Constructing lattice-matched strain buffer layer on LiCoO2 for stable high-voltage cycling

Lithium cobalt oxide (LCO) has received considerable attention due to its high volumetric energy density, particularly at elevated cut-off voltages up to 4.7 V. However, the poor cyclic stability of high-voltage LCO limits its practical application, primarily due to detrimental phase transitions above 4.55 V, oxygen loss upon deep delithiation, and the interfacial side reactions. In this study, we introduce an in-situ formed strain buffer layer on LCO particles by CePO4 coating to improve its high-voltage performance. The coated CePO4 layer reacts with LCO particles spontaneously to generate a lattice-matched Li8CeO6 phase, which can facilitate Li+ transportation and relieve near-surface intrinsic stress. With less lattice strain, the undesirable phase transition and notorious surface degradation are suppressed significantly.

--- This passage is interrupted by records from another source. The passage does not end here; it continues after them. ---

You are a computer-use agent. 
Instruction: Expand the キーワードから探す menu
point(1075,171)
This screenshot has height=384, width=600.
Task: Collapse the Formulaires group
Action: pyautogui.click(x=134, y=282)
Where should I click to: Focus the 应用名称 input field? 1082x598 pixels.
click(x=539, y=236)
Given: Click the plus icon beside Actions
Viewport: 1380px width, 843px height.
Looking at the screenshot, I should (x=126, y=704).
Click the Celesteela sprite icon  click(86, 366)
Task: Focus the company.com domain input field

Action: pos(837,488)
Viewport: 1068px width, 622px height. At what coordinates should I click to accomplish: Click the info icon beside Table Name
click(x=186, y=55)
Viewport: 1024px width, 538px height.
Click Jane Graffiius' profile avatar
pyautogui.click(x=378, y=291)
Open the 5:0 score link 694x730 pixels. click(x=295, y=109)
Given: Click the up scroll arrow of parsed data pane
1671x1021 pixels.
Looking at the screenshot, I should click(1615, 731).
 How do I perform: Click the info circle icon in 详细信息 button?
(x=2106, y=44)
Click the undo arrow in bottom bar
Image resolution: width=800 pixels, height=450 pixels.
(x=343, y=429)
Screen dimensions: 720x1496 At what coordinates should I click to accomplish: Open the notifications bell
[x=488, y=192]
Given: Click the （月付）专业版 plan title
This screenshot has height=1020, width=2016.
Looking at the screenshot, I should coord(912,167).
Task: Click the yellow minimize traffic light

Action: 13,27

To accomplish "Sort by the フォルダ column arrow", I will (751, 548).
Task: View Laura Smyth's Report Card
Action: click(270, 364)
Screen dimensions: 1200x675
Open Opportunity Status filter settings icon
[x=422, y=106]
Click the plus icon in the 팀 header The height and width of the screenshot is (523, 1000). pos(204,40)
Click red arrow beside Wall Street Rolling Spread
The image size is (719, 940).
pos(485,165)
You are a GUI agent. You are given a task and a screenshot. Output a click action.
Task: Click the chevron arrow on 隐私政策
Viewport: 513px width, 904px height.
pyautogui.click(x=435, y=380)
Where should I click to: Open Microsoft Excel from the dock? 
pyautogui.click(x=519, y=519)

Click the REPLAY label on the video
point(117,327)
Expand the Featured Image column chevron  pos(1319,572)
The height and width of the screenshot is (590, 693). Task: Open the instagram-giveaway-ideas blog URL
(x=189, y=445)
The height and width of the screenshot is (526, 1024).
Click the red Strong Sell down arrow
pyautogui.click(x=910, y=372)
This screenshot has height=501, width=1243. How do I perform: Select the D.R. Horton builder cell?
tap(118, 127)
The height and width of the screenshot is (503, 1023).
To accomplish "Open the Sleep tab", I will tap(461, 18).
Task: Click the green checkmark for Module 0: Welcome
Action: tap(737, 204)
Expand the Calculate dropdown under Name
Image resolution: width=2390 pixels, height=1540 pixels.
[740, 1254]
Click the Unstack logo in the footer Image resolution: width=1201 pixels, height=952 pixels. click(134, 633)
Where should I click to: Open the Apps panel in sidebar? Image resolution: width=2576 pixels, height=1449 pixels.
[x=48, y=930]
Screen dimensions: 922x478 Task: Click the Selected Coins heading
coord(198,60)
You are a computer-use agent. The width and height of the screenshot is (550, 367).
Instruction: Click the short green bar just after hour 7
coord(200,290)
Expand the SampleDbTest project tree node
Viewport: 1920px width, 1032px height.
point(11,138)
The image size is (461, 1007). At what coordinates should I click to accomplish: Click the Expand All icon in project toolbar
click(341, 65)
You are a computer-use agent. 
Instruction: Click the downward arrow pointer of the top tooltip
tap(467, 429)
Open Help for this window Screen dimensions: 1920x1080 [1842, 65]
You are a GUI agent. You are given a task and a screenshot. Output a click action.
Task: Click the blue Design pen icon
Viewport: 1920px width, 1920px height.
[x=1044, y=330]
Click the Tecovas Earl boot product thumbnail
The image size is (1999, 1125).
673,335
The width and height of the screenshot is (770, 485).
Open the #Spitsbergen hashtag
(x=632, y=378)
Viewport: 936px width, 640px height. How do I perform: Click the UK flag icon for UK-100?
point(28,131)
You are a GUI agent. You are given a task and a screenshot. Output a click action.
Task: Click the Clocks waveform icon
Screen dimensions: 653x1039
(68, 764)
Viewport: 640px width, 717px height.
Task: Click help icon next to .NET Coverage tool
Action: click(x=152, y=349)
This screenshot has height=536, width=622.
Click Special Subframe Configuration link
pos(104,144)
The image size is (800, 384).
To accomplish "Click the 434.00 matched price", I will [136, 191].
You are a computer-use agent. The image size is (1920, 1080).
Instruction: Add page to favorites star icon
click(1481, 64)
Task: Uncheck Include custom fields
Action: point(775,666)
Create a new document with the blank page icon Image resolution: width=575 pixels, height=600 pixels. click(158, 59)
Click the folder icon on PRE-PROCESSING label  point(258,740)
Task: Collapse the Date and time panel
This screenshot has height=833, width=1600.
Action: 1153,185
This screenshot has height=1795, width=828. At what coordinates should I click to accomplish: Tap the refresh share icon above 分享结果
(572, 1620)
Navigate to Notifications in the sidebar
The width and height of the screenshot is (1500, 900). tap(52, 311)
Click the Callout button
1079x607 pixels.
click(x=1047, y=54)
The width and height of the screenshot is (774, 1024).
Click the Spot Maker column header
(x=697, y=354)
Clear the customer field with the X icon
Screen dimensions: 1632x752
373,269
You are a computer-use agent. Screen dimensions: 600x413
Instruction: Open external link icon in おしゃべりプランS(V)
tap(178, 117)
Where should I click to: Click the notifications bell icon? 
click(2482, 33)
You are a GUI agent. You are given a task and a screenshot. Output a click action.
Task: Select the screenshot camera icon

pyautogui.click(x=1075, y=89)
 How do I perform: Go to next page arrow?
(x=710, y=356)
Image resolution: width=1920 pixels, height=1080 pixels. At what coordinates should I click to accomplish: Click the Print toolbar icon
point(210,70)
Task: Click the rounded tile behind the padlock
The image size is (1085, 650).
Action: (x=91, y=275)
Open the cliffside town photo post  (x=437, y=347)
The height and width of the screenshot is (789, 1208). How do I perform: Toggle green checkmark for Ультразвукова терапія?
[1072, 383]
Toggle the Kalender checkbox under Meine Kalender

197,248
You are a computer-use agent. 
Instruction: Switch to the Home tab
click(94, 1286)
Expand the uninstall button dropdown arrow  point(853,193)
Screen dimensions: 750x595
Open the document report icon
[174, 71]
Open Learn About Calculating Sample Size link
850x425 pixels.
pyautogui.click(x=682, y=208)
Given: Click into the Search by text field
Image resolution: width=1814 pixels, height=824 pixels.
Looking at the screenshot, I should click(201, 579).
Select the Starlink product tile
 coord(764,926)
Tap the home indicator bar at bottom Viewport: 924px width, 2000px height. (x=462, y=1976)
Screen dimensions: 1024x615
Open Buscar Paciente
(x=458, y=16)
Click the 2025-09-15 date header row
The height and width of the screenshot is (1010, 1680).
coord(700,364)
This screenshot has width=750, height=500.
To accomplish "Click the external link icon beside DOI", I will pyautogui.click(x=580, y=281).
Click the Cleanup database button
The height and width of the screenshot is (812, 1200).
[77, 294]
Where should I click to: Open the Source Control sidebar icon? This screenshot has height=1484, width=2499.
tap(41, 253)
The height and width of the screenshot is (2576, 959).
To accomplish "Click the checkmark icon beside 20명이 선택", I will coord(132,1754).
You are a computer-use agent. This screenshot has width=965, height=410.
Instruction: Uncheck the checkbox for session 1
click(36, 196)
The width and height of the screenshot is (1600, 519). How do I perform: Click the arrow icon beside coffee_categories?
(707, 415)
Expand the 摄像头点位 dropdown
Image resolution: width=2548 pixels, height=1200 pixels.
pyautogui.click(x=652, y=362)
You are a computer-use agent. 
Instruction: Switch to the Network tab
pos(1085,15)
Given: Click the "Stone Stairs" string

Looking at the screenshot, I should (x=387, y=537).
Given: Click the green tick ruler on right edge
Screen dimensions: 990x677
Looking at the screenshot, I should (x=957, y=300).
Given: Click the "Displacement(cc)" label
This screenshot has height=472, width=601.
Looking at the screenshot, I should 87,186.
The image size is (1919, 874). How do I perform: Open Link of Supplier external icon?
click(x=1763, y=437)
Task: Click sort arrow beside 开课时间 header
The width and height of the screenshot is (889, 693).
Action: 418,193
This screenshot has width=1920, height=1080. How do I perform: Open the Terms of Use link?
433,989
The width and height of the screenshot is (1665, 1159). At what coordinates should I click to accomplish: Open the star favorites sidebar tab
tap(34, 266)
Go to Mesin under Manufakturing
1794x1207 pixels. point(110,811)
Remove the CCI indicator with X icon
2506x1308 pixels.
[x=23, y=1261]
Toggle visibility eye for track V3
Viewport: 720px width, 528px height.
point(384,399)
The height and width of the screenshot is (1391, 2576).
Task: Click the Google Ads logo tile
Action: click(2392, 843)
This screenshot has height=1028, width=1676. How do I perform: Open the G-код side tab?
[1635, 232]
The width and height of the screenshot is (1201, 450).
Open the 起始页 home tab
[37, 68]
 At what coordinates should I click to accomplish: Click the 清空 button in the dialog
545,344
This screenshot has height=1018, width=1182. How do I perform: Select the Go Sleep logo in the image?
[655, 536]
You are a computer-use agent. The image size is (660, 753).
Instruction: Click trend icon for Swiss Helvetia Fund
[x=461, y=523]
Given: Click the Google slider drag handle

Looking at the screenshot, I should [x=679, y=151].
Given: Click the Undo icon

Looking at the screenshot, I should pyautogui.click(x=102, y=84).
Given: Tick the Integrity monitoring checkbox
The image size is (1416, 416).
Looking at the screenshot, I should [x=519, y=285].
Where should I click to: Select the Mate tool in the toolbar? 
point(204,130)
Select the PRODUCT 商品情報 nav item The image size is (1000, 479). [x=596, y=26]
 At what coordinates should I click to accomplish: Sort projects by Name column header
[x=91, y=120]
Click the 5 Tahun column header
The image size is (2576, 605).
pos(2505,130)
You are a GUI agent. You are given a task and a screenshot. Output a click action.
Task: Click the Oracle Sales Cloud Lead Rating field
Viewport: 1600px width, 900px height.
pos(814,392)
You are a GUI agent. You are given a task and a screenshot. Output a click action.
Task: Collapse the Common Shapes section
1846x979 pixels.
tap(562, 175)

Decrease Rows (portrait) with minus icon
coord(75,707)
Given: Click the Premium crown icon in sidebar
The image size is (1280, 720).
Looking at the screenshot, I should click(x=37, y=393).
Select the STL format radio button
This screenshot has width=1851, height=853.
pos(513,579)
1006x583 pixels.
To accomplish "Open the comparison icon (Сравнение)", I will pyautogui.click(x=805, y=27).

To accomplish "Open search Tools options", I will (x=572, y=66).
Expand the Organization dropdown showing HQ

Moreover, strong covalence of Ce 4f and O 2p bonds, and delocalized electrons in Ce-O6 octahedral configuration help to suppress oxygen redox at 4.6 V. A high capacity retention of 93.3% after 300 cycles at 4.6 V and 88% after 100 cycles at 4.7 V is harvested. This strategy of constructing a strain buffer layer near the particle surface provides a novel insight for stabilizing the high-voltage LCO and paves the way for further modification of other cathode materials.